Problem statement - Find each of the lines that includes the word "Enable" and copy it out in full.
= = =
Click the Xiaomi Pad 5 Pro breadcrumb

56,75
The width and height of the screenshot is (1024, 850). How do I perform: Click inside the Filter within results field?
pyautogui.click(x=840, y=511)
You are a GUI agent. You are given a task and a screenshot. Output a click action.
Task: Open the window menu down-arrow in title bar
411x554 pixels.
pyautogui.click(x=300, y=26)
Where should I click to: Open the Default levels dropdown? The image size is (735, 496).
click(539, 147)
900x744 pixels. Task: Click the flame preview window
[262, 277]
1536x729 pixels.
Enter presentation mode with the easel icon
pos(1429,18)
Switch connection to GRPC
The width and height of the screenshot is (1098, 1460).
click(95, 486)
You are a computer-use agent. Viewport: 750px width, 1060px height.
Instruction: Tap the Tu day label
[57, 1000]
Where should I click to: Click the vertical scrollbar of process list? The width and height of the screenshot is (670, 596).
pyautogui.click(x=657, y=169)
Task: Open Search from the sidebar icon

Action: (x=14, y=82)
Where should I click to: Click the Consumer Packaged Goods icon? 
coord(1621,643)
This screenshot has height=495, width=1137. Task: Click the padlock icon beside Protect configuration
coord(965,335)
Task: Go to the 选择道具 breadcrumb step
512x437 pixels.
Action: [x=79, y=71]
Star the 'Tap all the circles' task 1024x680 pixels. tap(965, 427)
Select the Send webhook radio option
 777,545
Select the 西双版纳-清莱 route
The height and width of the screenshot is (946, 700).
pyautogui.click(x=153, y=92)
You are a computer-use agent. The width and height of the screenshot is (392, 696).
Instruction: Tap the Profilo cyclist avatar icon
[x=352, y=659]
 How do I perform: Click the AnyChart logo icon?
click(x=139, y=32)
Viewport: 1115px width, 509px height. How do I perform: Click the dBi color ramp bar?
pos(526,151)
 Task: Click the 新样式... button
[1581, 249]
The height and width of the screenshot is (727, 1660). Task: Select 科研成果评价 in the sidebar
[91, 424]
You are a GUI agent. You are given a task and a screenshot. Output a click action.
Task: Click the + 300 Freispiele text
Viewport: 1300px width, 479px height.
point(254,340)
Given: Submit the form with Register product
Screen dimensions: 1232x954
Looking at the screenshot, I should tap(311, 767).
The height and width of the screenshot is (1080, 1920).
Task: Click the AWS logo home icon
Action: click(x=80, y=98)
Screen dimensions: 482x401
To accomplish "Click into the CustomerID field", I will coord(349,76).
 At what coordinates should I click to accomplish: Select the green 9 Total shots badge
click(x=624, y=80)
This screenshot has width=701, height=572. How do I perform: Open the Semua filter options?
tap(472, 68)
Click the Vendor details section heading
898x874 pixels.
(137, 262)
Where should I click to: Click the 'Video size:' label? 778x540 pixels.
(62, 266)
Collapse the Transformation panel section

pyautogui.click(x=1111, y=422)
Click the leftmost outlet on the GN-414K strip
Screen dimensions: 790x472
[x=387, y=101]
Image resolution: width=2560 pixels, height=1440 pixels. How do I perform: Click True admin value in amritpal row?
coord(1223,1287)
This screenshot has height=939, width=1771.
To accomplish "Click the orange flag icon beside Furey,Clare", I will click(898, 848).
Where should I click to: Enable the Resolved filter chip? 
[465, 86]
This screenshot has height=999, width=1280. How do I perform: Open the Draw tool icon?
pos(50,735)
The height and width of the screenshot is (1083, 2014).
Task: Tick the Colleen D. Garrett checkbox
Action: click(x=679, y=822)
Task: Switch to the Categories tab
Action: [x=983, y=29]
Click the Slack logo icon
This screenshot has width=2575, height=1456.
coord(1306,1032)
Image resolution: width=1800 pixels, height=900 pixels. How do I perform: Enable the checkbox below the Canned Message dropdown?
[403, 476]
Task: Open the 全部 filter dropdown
= = =
The solution -
Where should I click to: Enable the Resolved filter chip? 
Image resolution: width=1800 pixels, height=900 pixels. How do I perform: Enable the checkbox below the Canned Message dropdown?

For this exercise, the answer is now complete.